**Brief**.
Word for word, restate the lines from the one containing "Click the drive icon in Available Drives list" through the last line of the material, and include no pictures.

**Data extract**.

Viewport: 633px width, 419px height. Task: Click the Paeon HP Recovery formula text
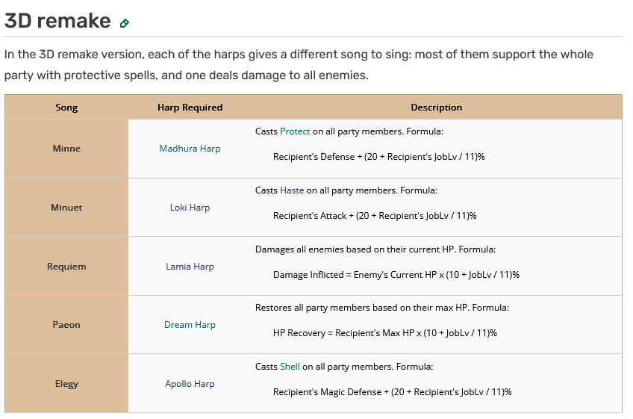point(384,333)
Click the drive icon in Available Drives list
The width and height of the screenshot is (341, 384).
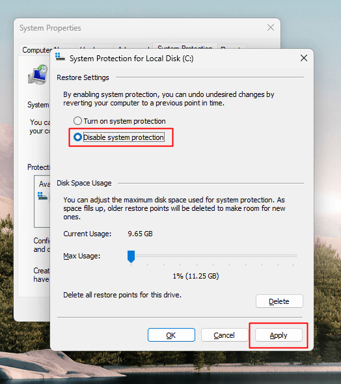42,196
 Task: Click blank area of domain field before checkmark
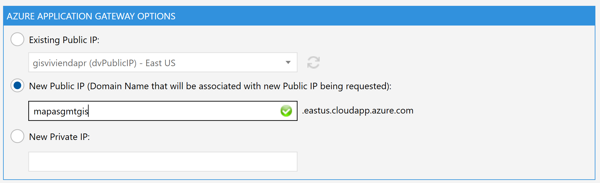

**Answer to this problem**.
Click the drive icon in Available Drives list
The width and height of the screenshot is (341, 384).
42,196
 Task: Click blank area of domain field before checkmark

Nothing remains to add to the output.